一九〇一(明治三四)年一月、回田新田の青年達が青年会を結成した。結成の動きは一八九七年にはじまっていたという(近現代編史料集⑤ No.七〇)。結成時に制定された「青年会会則」が残されている(近現代編史料集⑤ No.六八)。この会則をみると、結成に際し、小平村が拠点となっていた正義青年会と神奈川県実業者相談会の二つの組織(本章第二節3)が意識されていたことに気づく。第一条では、青年会の目的を「会員間常に親睦して相互に知識を交換し、智力の発達を謀る」としているが、これは「会員相互に交通信愛して青年の智徳を上進せしむる」とした正義青年会の目的の「徳」を削って「智」を強調したものとなっている。政治性が強かった正義青年会が「徳」を重視したのに対し、回田新田の青年会は、その政治性を否定し「知識」を学ぶことを重視したのである。

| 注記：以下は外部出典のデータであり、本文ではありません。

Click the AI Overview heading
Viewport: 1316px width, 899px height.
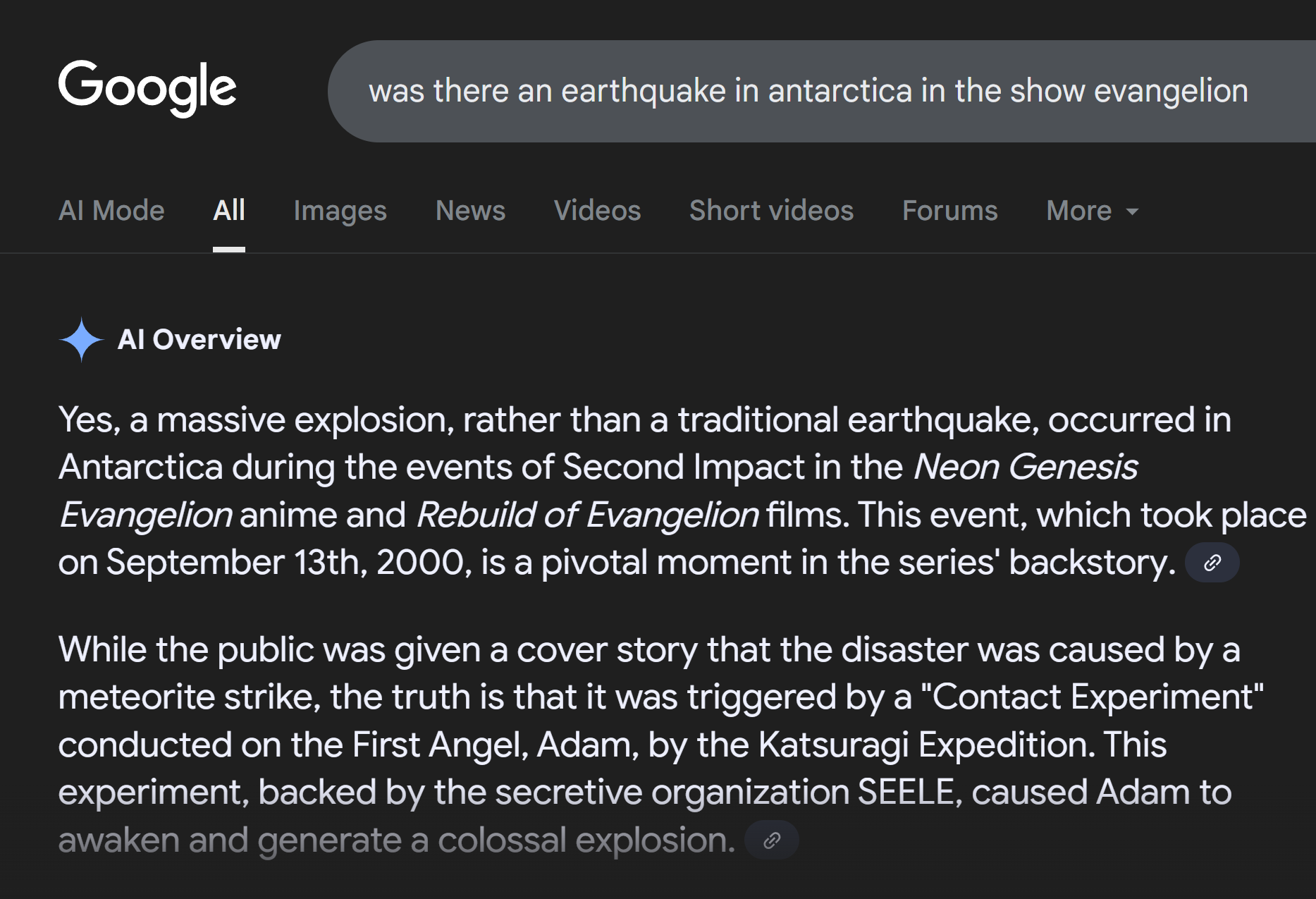[199, 339]
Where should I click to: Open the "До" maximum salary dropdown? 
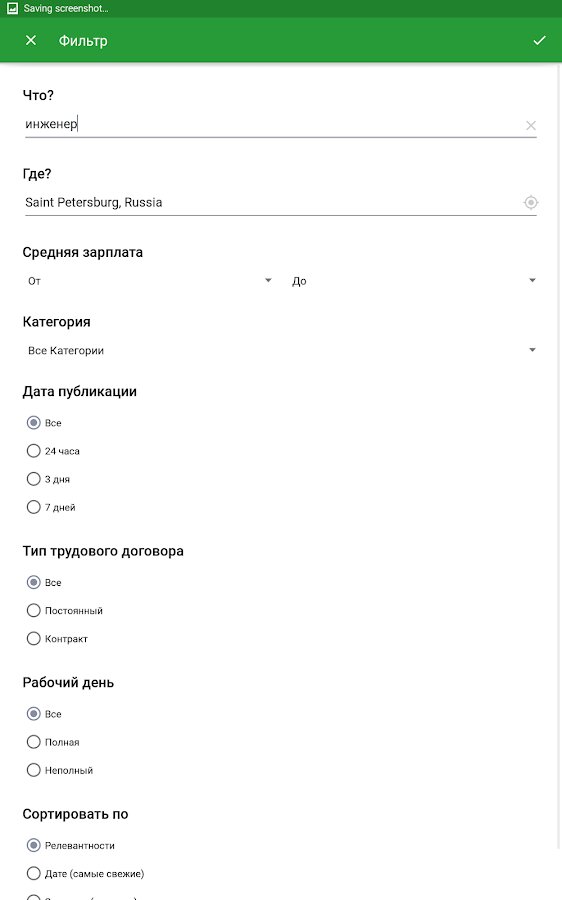point(413,281)
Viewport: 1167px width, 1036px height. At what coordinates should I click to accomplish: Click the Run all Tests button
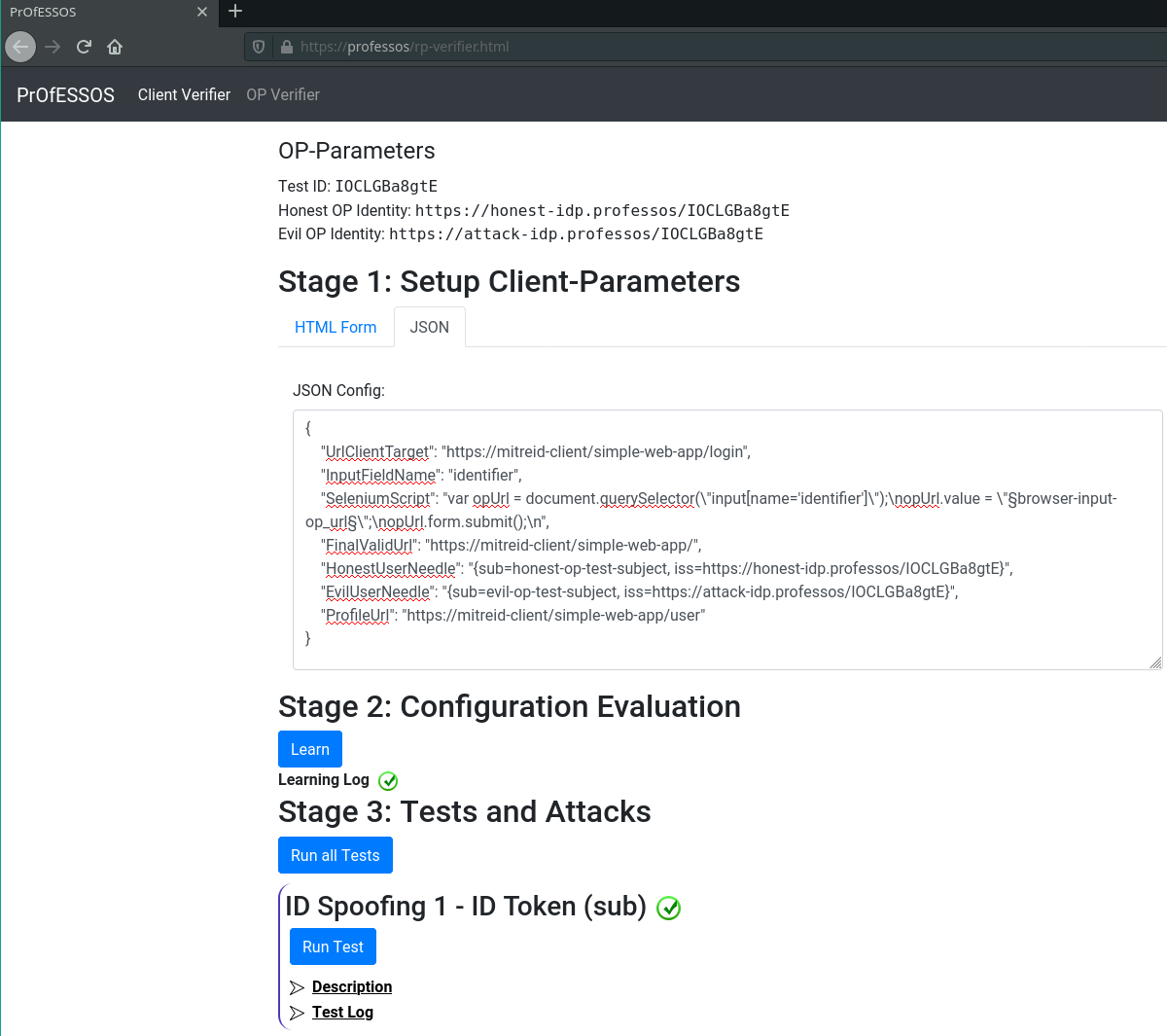336,855
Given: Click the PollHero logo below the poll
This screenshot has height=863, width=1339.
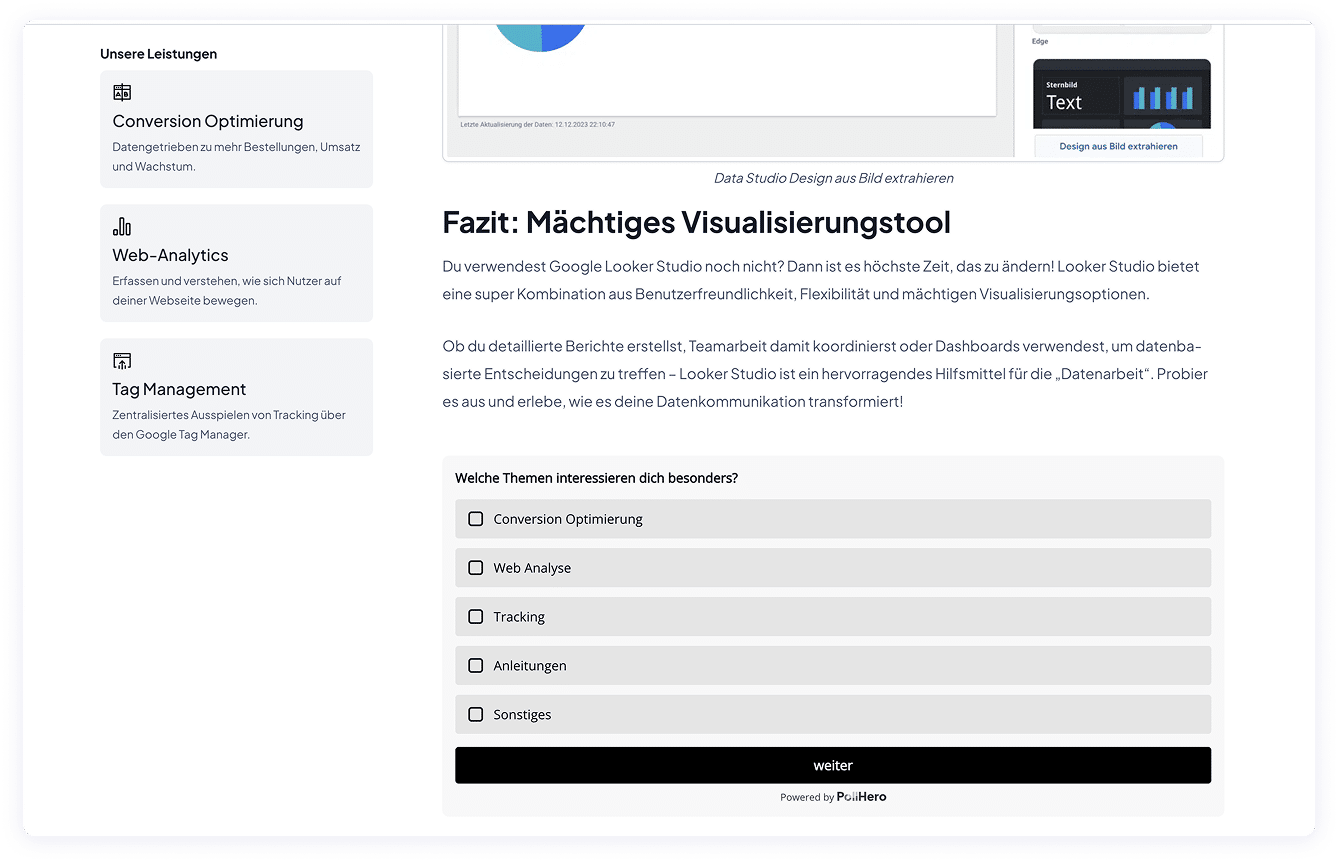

具体的な事業として会則は、その原案で「学事及実業的殖産興業の法方〔ママ〕を講究」することと「講習会」「夜学会」の実施をあげ、前者を抹消している。前者は実業者相談会が重視していたことで、最初はその方針を引き継ごうとしていたが、議論の結果、それを否定したことがわかる。回田青年会の結成は、小平村で大きな影響力をもっていた吉野派の二つの組織が有していた性格を意識したうえでの決別であったといえる。このことは青年会の組織対象の変化とも関連している。原案では「有志の男子をもって組織す」となっていたが、その部分を抹消して、回田新田に居住する一五歳から三五歳までの男子と変えている。有志組織から、居住者の全青年を対象とする組織への変化である。政治性を否定したことが、地域の全青年を組織することを可能にし、そのことが、青年本来の属性である「学び」に特化させた組織とすることを必要としたのである。
図2-32 回田青年会会則 1901年1月
しかし、「回田新田青年会文書」のなかには「講習会」「夜学会」の史料はなく、現役兵慰労、恤兵(じゅっぺい)(戦地の兵士に金品を贈ること)、新年宴会、桑園の史料が残されているだけである。また、青年会解散時の功労者表彰の「祝辞」は、創設以来「入営者の送迎に尽し、或は外征軍人の恤兵慰問を為し、協同一致各自の修養を計り、又四十二年三月、桑園試作場を設け、共同心の養成と専用桑園の利益を示し、兼て資金の蓄成を計り、農蚕の改良発達に資し」てきたと述べている。実際には、出征兵の送迎、出征兵への慰労金の贈呈、恤兵慰問など、兵役という新たな負担に対する青年同士の支え合いの組織として、まずは機能したのであろう。そして、一九〇九年からは、活動資金の確保と「農蚕の改良発達」をはかるため、桑園試作場の設置という新たな活動に乗り出したのである。青年達の活動は相互扶助の段階から、地域の経済的発展に資する活動=村を支える活動へと広がったということができる。